#### TEXTO FORNECIDO ####

Nestes desastres, os institutos jurídicos de que se socorreu o Estado foram sobretudo as normas ambientais, calcadas na perspectiva de dano ligada à esfera do direito privado, cujos princípios e regras jurídicas, em uma linha retrospectiva, voltam-se para efeitos e apuração de responsabilidade. Entretanto, em se tratando de desastres, o desempenho jurídico não é exigido em função reparação do dano, mas, ao contrário, requer-se que o direito disponha de instrumentos que sejam adequados a evitá-lo, tendo como horizonte os princípios da prevenção e precaução.
O direito dos desastres – em perspectiva ambiental – é concebido com a atribuição de responsabilidade para precaução, prevenção e dinâmica de concertação de ações em face do risco. Assim, o grande desafio é que o ordenamento jurídico disponha de ferramentas que possibilitem atuação prévia, uma concatenação de deveres de conduta, construção e performance de instituição para uma fase prévia à geração da lesão (KOKKE, 2020, p. 194).
O direito dos desastres se assenta no paradigma da correlação entre potencialidade de ocorrência, ou probabilidade, e magnitude dos efeitos da ocorrência do desastre (KOKKE, 2020, p. 199). Trabalha-se com a concretude da magnitude do risco e dos danos possíveis, a qual se constitui meio para a elaboração e adoção de políticas públicas e privadas capazes de concretizar medidas preventivas e mitigadoras proporcionais aos níveis de probabilidades (CARVALHO, 2015, p. 90). É neste sentido que este ramo do direito instrumentaliza a gestão do risco de situações de vulnerabilidade e de aferição da magnitude dos efeitos potencialmente devastadores e capazes de desestabilizar socioambientalmente uma comunidade.
De acordo com Kokke (2020, p. 200) o direito tem por missão funcionalizar normativamente e anteparar instituições para que autem no ciclo de fases que sucedem quando se tem por objeto um desastre ambiental, seja de causa natural, seja de causa antrópica. Busca-se conter o “ciclo da catástrofe”, por meio de gerenciamento de risco levado a efeito nas seguintes etapas: a) mitigação do risco de desastre; b) desenvolvimento do planejamento e execução de respostas em face do desastre e de situações de emergência geradas; c) adoção de medidas e programas de compensação e estabilização; d) reconstrução das áreas e vidas afetadas, seguindo-se de novos painéis de execução e planejamento de mitigação, com reabertura do ciclo (CARVALHO; DAMACENA, 2013, p. 33).

####

ENUNCIADO A: Transcreva, do texto sobre o direito dos desastres, o trecho que começa com as palavras que contêm "O direito dos desastres se" e termina com "socioambientalmente uma comunidade.".
ENUNCIADO B:
Responda com base no texto sobre o direito dos desastres:
(i) Quais princípios o texto aponta como horizonte dos instrumentos jurídicos destinados a evitar o dano?
(ii) Em que paradigma se assenta o direito dos desastres?
(iii) Qual é a primeira etapa do gerenciamento de risco na lista do texto?
ENUNCIADO C: Prossiga com o texto sobre o direito dos desastres a partir da última frase apresentada.

#### DADOS DE ORIGEM ####

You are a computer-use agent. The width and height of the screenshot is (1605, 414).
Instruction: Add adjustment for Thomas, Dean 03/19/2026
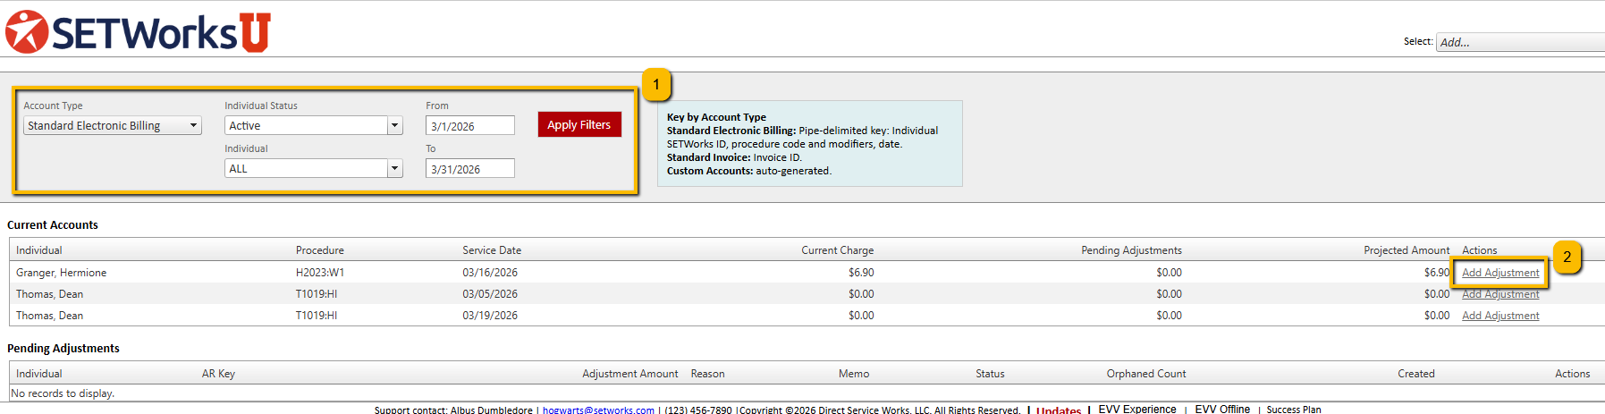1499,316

####

RESULTADO DO EXERCÍCIO A:
O direito dos desastres se assenta no paradigma da correlação entre potencialidade de ocorrência, ou probabilidade, e magnitude dos efeitos da ocorrência do desastre (KOKKE, 2020, p. 199). Trabalha-se com a concretude da magnitude do risco e dos danos possíveis, a qual se constitui meio para a elaboração e adoção de políticas públicas e privadas capazes de concretizar medidas preventivas e mitigadoras proporcionais aos níveis de probabilidades (CARVALHO, 2015, p. 90). É neste sentido que este ramo do direito instrumentaliza a gestão do risco de situações de vulnerabilidade e de aferição da magnitude dos efeitos potencialmente devastadores e capazes de desestabilizar socioambientalmente uma comunidade.

RESULTADO DO EXERCÍCIO B:
(i) Os princípios da prevenção e da precaução.
(ii) Na correlação entre potencialidade de ocorrência, ou probabilidade, e magnitude dos efeitos da ocorrência do desastre.
(iii) A mitigação do risco de desastre.

RESULTADO DO EXERCÍCIO C:
Além dessas etapas, Kokke (2020, p. 195) acrescenta uma perspectiva institucional, aduzindo que o ciclo de desastre fomenta a reestruturação de instituições públicas e privadas para um marco de otimização em cada uma das fases. Nesse aspecto, Carvalho (2015, p. 47) pontua que o que há de comum em todas estas etapas é a necessidade de gestão de riscos, de modo que o direito dos desastres é unificado por esta atividade coordenada de gestão. Com efeito, exige-se adaptação das medidas jurídicas que possam proporcionar maior grau de eficácia.
3 DIREITO DOS DESASTRES E GESTÃO INTEGRADA NO BRASIL
O marco legal brasileiro do regime jurídico de gestão do ciclo reativo ligado ao desastre, presente na Lei nº 12.608/2012, representa importante do papel do Direito na gestão e funcionalização das medidas de contenção, mitigação, resposta e compensação do desastre. Importa destacar que esta Lei institui a Política Nacional de Proteção e Defesa Civil (PNPDEC), além de dispor sobre o Sistema Nacional de Proteção e Defesa Civil (SINPDEC) e o sobre Conselho Nacional de Proteção e Defesa Civil (CONPDEC). Neste mesmo dispositivo normativo há a autorização para a criação de sistema de informações e monitoramento de desastres e dá outras providências. Expressamente, em seu artigo 2º, instrumento normativo estabelece que é dever da União, dos Estados, do Distrito Federal e dos Municípios adotar as medidas necessárias à redução dos riscos de desastre, as quais podem ser executadas com a colaboração de entidades públicas ou privadas e da sociedade em geral.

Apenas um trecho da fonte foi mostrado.